*WORK REQUIRED:* Set down the records below in full, exactly as they read.

(Dataset entries)

══════

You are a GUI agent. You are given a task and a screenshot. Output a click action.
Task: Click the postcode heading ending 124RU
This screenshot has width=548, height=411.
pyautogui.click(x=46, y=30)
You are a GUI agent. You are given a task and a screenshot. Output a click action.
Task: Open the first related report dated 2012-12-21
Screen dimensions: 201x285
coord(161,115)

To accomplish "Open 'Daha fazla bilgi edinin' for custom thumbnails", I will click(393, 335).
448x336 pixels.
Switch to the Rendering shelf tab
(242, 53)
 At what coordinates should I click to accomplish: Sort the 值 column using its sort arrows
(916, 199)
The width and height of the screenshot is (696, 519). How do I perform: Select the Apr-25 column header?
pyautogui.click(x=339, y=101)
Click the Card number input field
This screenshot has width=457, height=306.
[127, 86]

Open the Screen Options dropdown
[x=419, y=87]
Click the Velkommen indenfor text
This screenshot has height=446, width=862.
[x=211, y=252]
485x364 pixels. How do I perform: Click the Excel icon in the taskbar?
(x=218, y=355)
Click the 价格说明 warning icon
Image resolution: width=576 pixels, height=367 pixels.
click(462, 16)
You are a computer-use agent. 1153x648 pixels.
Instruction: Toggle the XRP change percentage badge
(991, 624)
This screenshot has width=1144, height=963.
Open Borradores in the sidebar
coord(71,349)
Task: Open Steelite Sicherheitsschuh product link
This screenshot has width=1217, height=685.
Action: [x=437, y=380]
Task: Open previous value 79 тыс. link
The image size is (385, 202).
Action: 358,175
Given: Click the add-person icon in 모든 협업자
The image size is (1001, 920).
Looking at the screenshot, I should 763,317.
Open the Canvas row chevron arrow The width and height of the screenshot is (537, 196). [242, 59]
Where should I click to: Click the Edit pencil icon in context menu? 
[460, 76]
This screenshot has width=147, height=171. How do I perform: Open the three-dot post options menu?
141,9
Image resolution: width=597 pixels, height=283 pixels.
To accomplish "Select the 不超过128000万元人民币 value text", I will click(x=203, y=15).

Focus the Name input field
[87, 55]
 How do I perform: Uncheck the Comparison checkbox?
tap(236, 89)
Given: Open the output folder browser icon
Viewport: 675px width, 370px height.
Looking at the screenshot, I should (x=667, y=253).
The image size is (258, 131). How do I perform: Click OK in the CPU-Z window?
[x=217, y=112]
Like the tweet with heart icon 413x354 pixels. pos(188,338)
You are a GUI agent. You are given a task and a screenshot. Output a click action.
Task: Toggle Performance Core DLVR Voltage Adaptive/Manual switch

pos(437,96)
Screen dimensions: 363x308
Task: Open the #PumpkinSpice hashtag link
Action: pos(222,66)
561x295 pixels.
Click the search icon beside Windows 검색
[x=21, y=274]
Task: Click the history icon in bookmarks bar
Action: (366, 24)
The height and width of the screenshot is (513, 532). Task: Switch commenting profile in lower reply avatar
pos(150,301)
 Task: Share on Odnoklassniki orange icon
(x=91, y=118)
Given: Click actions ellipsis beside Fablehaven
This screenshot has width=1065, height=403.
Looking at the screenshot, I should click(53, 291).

══════

*YOUR SOLUTION:*
You are a GUI agent. You are given a task and a screenshot. Output a click action.
Task: Click the postcode heading ending 124RU
This screenshot has width=548, height=411.
pyautogui.click(x=46, y=30)
You are a GUI agent. You are given a task and a screenshot. Output a click action.
Task: Open the first related report dated 2012-12-21
Screen dimensions: 201x285
coord(161,115)

To accomplish "Open 'Daha fazla bilgi edinin' for custom thumbnails", I will click(393, 335).
448x336 pixels.
Switch to the Rendering shelf tab
(242, 53)
 At what coordinates should I click to accomplish: Sort the 值 column using its sort arrows
(916, 199)
The width and height of the screenshot is (696, 519). How do I perform: Select the Apr-25 column header?
pyautogui.click(x=339, y=101)
Click the Card number input field
This screenshot has width=457, height=306.
[127, 86]

Open the Screen Options dropdown
[x=419, y=87]
Click the Velkommen indenfor text
This screenshot has height=446, width=862.
[x=211, y=252]
485x364 pixels. How do I perform: Click the Excel icon in the taskbar?
(x=218, y=355)
Click the 价格说明 warning icon
Image resolution: width=576 pixels, height=367 pixels.
click(462, 16)
You are a computer-use agent. 1153x648 pixels.
Instruction: Toggle the XRP change percentage badge
(991, 624)
This screenshot has width=1144, height=963.
Open Borradores in the sidebar
coord(71,349)
Task: Open Steelite Sicherheitsschuh product link
This screenshot has width=1217, height=685.
Action: [x=437, y=380]
Task: Open previous value 79 тыс. link
The image size is (385, 202).
Action: 358,175
Given: Click the add-person icon in 모든 협업자
The image size is (1001, 920).
Looking at the screenshot, I should 763,317.
Open the Canvas row chevron arrow The width and height of the screenshot is (537, 196). [242, 59]
Where should I click to: Click the Edit pencil icon in context menu? 
[460, 76]
This screenshot has width=147, height=171. How do I perform: Open the three-dot post options menu?
141,9
Image resolution: width=597 pixels, height=283 pixels.
To accomplish "Select the 不超过128000万元人民币 value text", I will click(x=203, y=15).

Focus the Name input field
[87, 55]
 How do I perform: Uncheck the Comparison checkbox?
tap(236, 89)
Given: Open the output folder browser icon
Viewport: 675px width, 370px height.
Looking at the screenshot, I should (x=667, y=253).
The image size is (258, 131). How do I perform: Click OK in the CPU-Z window?
[x=217, y=112]
Like the tweet with heart icon 413x354 pixels. pos(188,338)
You are a GUI agent. You are given a task and a screenshot. Output a click action.
Task: Toggle Performance Core DLVR Voltage Adaptive/Manual switch

pos(437,96)
Screen dimensions: 363x308
Task: Open the #PumpkinSpice hashtag link
Action: pos(222,66)
561x295 pixels.
Click the search icon beside Windows 검색
[x=21, y=274]
Task: Click the history icon in bookmarks bar
Action: (366, 24)
The height and width of the screenshot is (513, 532). Task: Switch commenting profile in lower reply avatar
pos(150,301)
 Task: Share on Odnoklassniki orange icon
(x=91, y=118)
Given: Click actions ellipsis beside Fablehaven
This screenshot has width=1065, height=403.
Looking at the screenshot, I should click(53, 291).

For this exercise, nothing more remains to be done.